Pasadena City Council opposes three new freeway proposals
The Pasadena City Council slammed new freeway proposals for the San Gabriel Valley as a crowd of more than 550 cheered members on at a special meeting with regional transportation officials.
Los Angeles County Metropolitan Transportation Authority officials are weighing 12 alternatives to ease congestion near the end of the 710 Freeway in Alhambra. The options range from transit improvements to the hotly contested 4.5-mile extension of the 710 to the 210 Freeway in Pasadena.
Three recently unveiled alternatives drew fire Monday night: A tunnel under Avenue 64 that would connect the 710 to the 134 Freeway, a highway replacing Avenue 64 and a highway that would start at the 710 and run through Huntington Drive and Fair Oaks Avenue to the 210 in Pasadena.

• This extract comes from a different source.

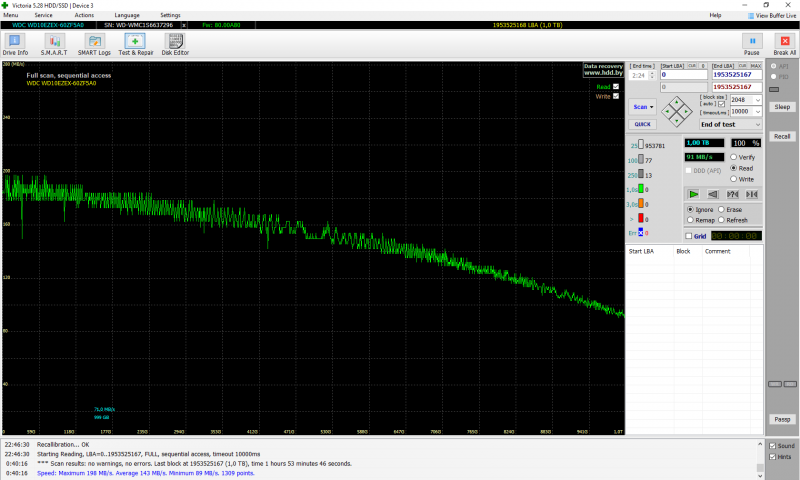Click the Sleep button
Viewport: 800px width, 480px height.
pos(782,107)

The Pasadena City Council voted unanimously to oppose the new proposals.
“If someone were trying to fail more miserably, they couldn’t have done it,” Pasadena City Councilman Victor Gordo told transportation planners.

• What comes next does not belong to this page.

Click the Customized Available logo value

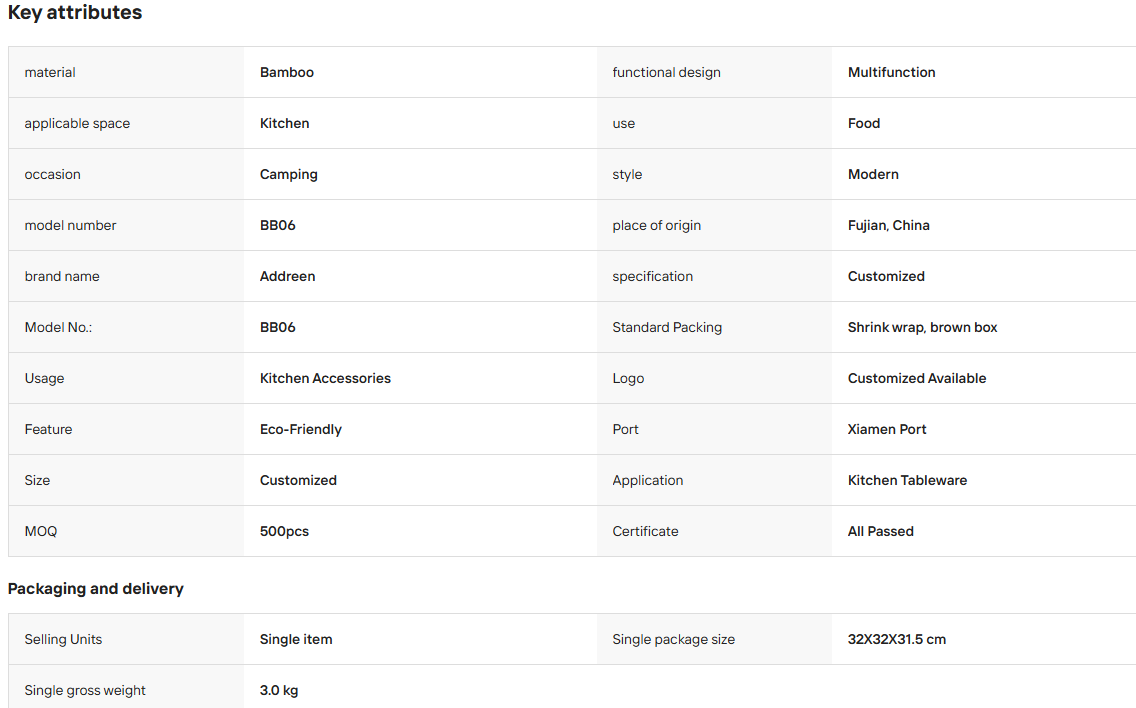916,378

The meeting room at the Pasadena Convention Center was overflowing, with many residents wearing shirts or waving signs opposing the 710 extension. Residents often jeered MTA planners as they made their presentation.
Councilman Steve Madison, who represents the West Pasadena area that would be most affected by the proposals, said the city should go further than opposing the new routes. He said it should overturn a voter-approved 2001 moratorium favoring a proposed 710 connector.
Madison drew a standing ovation when he said surface or tunnel routes connecting the 710 and 210 “are non-starters and they should be suspended from further study.”
Nearby cities including South Pasadena, La Cañada Flintridge and Glendale have long made clear their opposition to a 710 extension; Alhambra and other cities favor it.
Pasadena remained on the sidelines last year as MTA launched an environmental study because Measure A, approved by city voters in 2001, stated a formal policy that favored an extension of the 710 between the 210 and 10 freeways. The resolution can be changed or repealed only by voters.
City officials suggested Monday they may try to get a repeal measure on the March 2013 ballot.
City Council members repeatedly asked if MTA could accelerate the review process and take some of the alternatives off the table before the study wraps up in 2014.
Michelle Smith, a project manager for MTA, said the alternatives would be winnowed down this fall, with a hearing scheduled before the agency’s board of directors on Oct. 25.
“We’re already on a very accelerated calendar,” Smith said. “We don’t start withdrawing proposals from the table before completing our studies.”